Côté mauvaise critique, on reproche à
Avatar son histoire trop simple. Il s'agit d'une adaptation de la conquête de l'Ouest, les Na'vis étant à l'image des indiens, peuple communicant avec la nature, face aux soldats qui agissent en vrai cow-boys. Il est vrai que pour le coup, le scénario n'a rien de révolutionnaire mais est au contraire très classique. Celui de l'anti-héros qui s'intègre dans une nouvelle communauté, dont l'apprentissage lui révèlera sa vraie nature de héros. Pourtant, quoiqu'on en dise, ce scénario, aussi simple soit-il, est pourtant bien ficelé et d'une durée très raisonnable.

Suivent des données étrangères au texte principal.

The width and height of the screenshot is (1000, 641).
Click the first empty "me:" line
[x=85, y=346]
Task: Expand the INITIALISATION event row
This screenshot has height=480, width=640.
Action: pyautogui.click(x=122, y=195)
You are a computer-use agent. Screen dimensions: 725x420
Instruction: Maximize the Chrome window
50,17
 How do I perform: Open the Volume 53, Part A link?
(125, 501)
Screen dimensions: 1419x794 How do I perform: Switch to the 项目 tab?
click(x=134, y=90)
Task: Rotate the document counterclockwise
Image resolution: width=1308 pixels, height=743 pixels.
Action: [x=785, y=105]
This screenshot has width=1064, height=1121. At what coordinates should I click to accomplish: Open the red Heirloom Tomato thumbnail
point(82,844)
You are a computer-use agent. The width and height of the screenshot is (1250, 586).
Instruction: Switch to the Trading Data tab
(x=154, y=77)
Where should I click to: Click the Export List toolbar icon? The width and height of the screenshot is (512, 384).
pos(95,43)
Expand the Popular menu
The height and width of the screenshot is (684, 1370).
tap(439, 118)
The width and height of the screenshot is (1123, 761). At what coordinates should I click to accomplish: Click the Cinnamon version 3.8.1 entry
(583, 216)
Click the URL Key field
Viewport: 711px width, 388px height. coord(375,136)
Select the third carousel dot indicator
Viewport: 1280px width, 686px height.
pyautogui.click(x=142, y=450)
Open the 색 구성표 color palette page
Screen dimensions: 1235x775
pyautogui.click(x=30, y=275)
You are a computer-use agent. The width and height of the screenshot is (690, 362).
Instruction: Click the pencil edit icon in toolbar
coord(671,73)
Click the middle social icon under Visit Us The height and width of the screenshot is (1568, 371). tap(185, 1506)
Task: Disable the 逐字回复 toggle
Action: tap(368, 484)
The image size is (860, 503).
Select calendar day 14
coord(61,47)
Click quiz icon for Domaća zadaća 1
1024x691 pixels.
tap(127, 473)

Enfin, je finirais par un rapport étonnant, celui d'
Avatar à la fin de cette décennie, et celui de
Matrix (Andy et Larry Wachowski, 1999) à la fin de la décennie précédente. Une fois de plus, notre regard est porté par la technologie vers une remise en question de notre vie apparente. Alors que
Matrix nous offrait la possibilité d'imaginer que toute notre réalité est numérique,
Avatar peut nous donner à repenser notre rapport à la nature, surtout en ces temps d'intérêts écologiques. Deux décennies qui se terminent par des films révolutionnaires, technologiques et philosophiques, ce qui peut nous faire attendre 2019 avec déjà beaucoup d'impatience...
Au final,
Avatar tient ses promesses de nous donner à voir un film qui révolutionne le 7e art. Et vu le succès encore croissant du film, on peut se dire que la technologie 3D a de bons jours devant elle.